Homemade Croissants – the sort of treat I never would have envisioned making in my kitchen a few years ago but now I can say I’ve done it!! Although homemade croissants are a pretty long process, let me assure you they are worth every single minute. They are flaky, buttery, and slightly crispy on the outside, yet with soft, fluffy layers on the inside. I must say, ‘Croissants sont tout simplement divines’!
- 625g White flour, plus extra for rolling out
- 12g Salt
- 75g Sugar
- 20g Dried yeast
- 500g Butter (chilled)
- 1 free-range Egg (beaten)
- Place the flour, salt, sugar and yeast in a large mixing bowl. Using a wooden spoon, slowly mix in a little water until the mixture forms into pliable dough.

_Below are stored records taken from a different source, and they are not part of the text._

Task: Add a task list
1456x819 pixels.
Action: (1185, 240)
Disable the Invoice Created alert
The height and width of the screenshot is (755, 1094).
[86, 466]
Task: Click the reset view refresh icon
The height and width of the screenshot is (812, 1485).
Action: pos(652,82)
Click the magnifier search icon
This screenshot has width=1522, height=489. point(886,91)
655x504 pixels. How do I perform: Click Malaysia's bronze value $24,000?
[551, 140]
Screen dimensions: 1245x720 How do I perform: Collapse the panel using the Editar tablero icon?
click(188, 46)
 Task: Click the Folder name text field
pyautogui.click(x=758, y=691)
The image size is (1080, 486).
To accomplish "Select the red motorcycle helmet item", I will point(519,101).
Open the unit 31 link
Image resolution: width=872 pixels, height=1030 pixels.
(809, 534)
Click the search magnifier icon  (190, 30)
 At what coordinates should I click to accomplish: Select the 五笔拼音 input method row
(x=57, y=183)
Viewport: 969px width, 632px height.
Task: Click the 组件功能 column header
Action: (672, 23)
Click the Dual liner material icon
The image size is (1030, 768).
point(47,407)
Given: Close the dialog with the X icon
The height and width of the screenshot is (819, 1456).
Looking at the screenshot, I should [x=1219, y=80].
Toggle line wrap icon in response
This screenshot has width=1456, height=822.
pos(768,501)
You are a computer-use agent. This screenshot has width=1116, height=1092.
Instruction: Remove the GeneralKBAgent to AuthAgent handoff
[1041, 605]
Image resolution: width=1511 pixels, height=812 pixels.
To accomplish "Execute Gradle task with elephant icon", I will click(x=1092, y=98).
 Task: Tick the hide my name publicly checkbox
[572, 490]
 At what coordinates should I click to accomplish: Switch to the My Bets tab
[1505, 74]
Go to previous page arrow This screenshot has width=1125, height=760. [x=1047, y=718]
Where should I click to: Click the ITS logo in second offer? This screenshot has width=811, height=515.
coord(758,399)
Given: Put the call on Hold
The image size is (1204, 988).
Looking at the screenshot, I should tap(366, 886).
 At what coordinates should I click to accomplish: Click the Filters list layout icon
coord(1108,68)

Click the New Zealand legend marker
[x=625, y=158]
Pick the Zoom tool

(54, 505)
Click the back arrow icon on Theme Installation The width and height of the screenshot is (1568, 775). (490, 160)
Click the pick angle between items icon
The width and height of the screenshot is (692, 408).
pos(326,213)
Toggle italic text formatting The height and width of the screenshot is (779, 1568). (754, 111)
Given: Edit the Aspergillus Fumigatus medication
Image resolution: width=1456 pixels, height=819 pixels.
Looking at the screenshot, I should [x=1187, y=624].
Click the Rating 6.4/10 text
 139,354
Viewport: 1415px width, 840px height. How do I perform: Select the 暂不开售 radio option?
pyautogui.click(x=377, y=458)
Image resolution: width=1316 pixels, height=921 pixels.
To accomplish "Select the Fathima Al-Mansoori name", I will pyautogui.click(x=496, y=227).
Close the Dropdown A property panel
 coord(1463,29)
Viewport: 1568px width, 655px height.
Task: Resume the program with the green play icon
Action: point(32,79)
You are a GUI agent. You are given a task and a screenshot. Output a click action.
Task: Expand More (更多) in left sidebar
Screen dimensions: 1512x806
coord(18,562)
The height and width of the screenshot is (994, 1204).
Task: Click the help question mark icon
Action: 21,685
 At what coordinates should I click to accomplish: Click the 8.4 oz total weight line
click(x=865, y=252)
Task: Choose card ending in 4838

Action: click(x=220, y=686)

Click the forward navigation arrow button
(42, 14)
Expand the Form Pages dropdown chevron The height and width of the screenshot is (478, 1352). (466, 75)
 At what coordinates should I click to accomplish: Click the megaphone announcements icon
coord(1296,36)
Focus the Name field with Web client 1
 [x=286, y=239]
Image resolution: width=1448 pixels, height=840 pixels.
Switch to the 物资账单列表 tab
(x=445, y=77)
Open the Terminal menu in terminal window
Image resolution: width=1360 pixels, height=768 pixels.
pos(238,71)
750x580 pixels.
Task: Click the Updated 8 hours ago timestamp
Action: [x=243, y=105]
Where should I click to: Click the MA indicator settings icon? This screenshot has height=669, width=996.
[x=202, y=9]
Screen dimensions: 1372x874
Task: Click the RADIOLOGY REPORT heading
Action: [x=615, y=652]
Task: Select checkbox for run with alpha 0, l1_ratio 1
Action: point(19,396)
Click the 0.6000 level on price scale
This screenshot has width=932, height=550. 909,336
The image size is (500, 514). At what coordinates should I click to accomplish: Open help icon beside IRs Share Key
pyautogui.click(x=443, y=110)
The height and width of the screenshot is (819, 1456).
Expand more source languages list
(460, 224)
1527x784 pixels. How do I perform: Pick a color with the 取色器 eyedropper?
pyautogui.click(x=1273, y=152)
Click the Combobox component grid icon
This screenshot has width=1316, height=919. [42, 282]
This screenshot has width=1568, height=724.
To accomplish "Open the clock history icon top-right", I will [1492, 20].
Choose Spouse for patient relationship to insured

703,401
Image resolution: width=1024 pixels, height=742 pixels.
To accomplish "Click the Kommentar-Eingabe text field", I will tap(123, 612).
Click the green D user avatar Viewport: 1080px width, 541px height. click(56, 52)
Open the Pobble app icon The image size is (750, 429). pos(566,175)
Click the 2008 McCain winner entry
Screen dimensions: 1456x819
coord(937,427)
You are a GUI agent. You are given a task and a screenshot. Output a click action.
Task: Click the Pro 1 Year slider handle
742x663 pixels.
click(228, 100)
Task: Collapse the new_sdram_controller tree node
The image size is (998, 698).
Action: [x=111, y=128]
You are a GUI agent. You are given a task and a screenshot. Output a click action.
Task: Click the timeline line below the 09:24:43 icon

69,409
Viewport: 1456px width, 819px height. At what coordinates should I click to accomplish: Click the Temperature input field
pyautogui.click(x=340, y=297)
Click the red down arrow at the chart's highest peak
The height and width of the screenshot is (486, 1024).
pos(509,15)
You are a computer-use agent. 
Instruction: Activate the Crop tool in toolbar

- Place the dough on a floured surface and knead until it feels elastic.
- Return the dough to the bowl, cover and chill in the refrigerator for an hour.
- Place the chilled dough to your floured work surface and roll it into a rectangle, around 60x30cm/24x12in.
- Roll out the chilled butter into a rectangle about ½ inch thick, 8x12in.
- Place the butter rectangle in the centre of the dough rectangle, so it covers the middle third of the dough.
- Fold each side of the dough over the butter, so there is one layer of dough on the bottom, a layer of butter, then two layers of dough.
- Wrap the dough in cling film and chill in the fridge for another hour.
- Lightly flour the worktop and roll out the dough to a rectangle, around 24x12in. Repeat the folding process, folding the long sides into the middle, then return the dough to the fridge for a further hour.
- Repeat this process of folding and chilling two more times, then wrap the dough in cling film and set it aside to rest overnight.
- Using a rolling pin, roll out the rested dough to 1/8in thick.
- Either use a croissant cutter to cut triangles or cut the rolled out dough into squares, each 20cm/8in square. Cut each square diagonally, making two triangles.
- Place the dough triangles on a lightly floured surface with the right angle away from you.
- Roll the croissant towards the right angle point and curl the dough roll around into a traditional crescent shape.
- Place the shaped croissants on baking trays and leave to rise for 1½ hrs.
- Preheat the oven to 200C/Gas 6.
- Lightly egg-wash the croissants and bake for 10-15 minutes until golden brown.
Dégustez de délicieux croissants faits maison!